> _Exercise details_
Could you print every entry below exactly as given?

** Opening Given information block **

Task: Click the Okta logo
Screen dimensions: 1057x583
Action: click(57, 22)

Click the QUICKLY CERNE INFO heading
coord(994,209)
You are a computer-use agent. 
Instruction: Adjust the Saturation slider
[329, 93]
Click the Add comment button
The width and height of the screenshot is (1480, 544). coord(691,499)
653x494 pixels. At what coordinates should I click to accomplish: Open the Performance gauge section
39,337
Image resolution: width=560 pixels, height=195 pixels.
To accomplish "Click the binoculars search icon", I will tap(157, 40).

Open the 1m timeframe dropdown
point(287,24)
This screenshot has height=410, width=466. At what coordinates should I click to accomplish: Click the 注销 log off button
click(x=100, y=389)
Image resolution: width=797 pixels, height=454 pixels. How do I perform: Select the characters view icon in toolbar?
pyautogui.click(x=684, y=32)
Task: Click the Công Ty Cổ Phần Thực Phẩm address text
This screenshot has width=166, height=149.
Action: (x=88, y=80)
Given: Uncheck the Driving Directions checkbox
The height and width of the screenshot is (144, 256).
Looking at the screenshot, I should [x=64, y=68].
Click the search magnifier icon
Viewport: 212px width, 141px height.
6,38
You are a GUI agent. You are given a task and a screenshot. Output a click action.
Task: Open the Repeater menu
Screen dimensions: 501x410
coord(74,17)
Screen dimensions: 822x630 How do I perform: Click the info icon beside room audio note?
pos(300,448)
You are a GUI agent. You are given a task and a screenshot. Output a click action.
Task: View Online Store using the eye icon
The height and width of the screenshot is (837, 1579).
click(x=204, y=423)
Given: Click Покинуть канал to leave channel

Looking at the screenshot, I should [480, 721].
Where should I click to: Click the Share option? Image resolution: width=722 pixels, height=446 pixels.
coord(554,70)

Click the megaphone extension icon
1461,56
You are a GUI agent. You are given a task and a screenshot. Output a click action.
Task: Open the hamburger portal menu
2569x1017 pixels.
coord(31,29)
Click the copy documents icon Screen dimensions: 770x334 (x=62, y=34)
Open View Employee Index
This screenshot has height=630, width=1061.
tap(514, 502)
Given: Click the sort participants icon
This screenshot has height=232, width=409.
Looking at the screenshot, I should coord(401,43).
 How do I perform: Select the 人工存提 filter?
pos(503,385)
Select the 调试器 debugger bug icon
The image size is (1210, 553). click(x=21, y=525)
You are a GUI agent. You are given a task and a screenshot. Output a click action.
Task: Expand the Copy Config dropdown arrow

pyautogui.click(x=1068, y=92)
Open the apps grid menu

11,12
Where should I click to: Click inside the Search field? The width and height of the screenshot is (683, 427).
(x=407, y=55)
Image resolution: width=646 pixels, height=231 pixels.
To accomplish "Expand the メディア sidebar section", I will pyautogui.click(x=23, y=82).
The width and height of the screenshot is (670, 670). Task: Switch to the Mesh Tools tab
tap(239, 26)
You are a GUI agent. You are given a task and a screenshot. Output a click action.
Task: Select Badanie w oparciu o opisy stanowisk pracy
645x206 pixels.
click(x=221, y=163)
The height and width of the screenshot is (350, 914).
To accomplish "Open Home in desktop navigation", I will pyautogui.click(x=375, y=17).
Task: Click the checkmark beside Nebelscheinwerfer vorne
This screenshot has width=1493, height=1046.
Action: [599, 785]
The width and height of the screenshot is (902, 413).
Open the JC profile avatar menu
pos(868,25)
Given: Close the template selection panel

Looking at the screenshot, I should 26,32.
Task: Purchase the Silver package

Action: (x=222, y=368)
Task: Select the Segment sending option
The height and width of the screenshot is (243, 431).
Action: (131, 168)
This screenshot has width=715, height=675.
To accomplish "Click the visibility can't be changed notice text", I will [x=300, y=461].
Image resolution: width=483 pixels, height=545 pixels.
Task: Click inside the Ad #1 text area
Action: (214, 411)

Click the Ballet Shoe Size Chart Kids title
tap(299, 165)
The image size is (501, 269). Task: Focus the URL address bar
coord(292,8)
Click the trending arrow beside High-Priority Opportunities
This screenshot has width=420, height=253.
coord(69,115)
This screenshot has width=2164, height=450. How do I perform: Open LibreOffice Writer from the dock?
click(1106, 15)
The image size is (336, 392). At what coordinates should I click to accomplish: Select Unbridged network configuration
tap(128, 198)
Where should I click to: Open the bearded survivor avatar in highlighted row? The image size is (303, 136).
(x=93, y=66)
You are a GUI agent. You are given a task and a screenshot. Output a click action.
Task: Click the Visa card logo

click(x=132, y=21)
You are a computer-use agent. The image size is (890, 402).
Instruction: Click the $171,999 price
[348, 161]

** Closing Given information block **

> _Solution for this exercise_
Task: Click the Okta logo
Screen dimensions: 1057x583
Action: click(57, 22)

Click the QUICKLY CERNE INFO heading
coord(994,209)
You are a computer-use agent. 
Instruction: Adjust the Saturation slider
[329, 93]
Click the Add comment button
The width and height of the screenshot is (1480, 544). coord(691,499)
653x494 pixels. At what coordinates should I click to accomplish: Open the Performance gauge section
39,337
Image resolution: width=560 pixels, height=195 pixels.
To accomplish "Click the binoculars search icon", I will tap(157, 40).

Open the 1m timeframe dropdown
point(287,24)
This screenshot has height=410, width=466. At what coordinates should I click to accomplish: Click the 注销 log off button
click(x=100, y=389)
Image resolution: width=797 pixels, height=454 pixels. How do I perform: Select the characters view icon in toolbar?
pyautogui.click(x=684, y=32)
Task: Click the Công Ty Cổ Phần Thực Phẩm address text
This screenshot has width=166, height=149.
Action: (x=88, y=80)
Given: Uncheck the Driving Directions checkbox
The height and width of the screenshot is (144, 256).
Looking at the screenshot, I should [x=64, y=68].
Click the search magnifier icon
Viewport: 212px width, 141px height.
6,38
You are a GUI agent. You are given a task and a screenshot. Output a click action.
Task: Open the Repeater menu
Screen dimensions: 501x410
coord(74,17)
Screen dimensions: 822x630 How do I perform: Click the info icon beside room audio note?
pos(300,448)
You are a GUI agent. You are given a task and a screenshot. Output a click action.
Task: View Online Store using the eye icon
The height and width of the screenshot is (837, 1579).
click(x=204, y=423)
Given: Click Покинуть канал to leave channel

Looking at the screenshot, I should [480, 721].
Where should I click to: Click the Share option? Image resolution: width=722 pixels, height=446 pixels.
coord(554,70)

Click the megaphone extension icon
1461,56
You are a GUI agent. You are given a task and a screenshot. Output a click action.
Task: Open the hamburger portal menu
2569x1017 pixels.
coord(31,29)
Click the copy documents icon Screen dimensions: 770x334 (x=62, y=34)
Open View Employee Index
This screenshot has height=630, width=1061.
tap(514, 502)
Given: Click the sort participants icon
This screenshot has height=232, width=409.
Looking at the screenshot, I should coord(401,43).
 How do I perform: Select the 人工存提 filter?
pos(503,385)
Select the 调试器 debugger bug icon
The image size is (1210, 553). click(x=21, y=525)
You are a GUI agent. You are given a task and a screenshot. Output a click action.
Task: Expand the Copy Config dropdown arrow

pyautogui.click(x=1068, y=92)
Open the apps grid menu

11,12
Where should I click to: Click inside the Search field? The width and height of the screenshot is (683, 427).
(x=407, y=55)
Image resolution: width=646 pixels, height=231 pixels.
To accomplish "Expand the メディア sidebar section", I will pyautogui.click(x=23, y=82).
The width and height of the screenshot is (670, 670). Task: Switch to the Mesh Tools tab
tap(239, 26)
You are a GUI agent. You are given a task and a screenshot. Output a click action.
Task: Select Badanie w oparciu o opisy stanowisk pracy
645x206 pixels.
click(x=221, y=163)
The height and width of the screenshot is (350, 914).
To accomplish "Open Home in desktop navigation", I will pyautogui.click(x=375, y=17).
Task: Click the checkmark beside Nebelscheinwerfer vorne
This screenshot has width=1493, height=1046.
Action: [599, 785]
The width and height of the screenshot is (902, 413).
Open the JC profile avatar menu
pos(868,25)
Given: Close the template selection panel

Looking at the screenshot, I should 26,32.
Task: Purchase the Silver package

Action: (x=222, y=368)
Task: Select the Segment sending option
The height and width of the screenshot is (243, 431).
Action: (131, 168)
This screenshot has width=715, height=675.
To accomplish "Click the visibility can't be changed notice text", I will [x=300, y=461].
Image resolution: width=483 pixels, height=545 pixels.
Task: Click inside the Ad #1 text area
Action: (214, 411)

Click the Ballet Shoe Size Chart Kids title
tap(299, 165)
The image size is (501, 269). Task: Focus the URL address bar
coord(292,8)
Click the trending arrow beside High-Priority Opportunities
This screenshot has width=420, height=253.
coord(69,115)
This screenshot has width=2164, height=450. How do I perform: Open LibreOffice Writer from the dock?
click(1106, 15)
The image size is (336, 392). At what coordinates should I click to accomplish: Select Unbridged network configuration
tap(128, 198)
Where should I click to: Open the bearded survivor avatar in highlighted row? The image size is (303, 136).
(x=93, y=66)
You are a GUI agent. You are given a task and a screenshot. Output a click action.
Task: Click the Visa card logo

click(x=132, y=21)
You are a computer-use agent. The image size is (890, 402).
Instruction: Click the $171,999 price
[348, 161]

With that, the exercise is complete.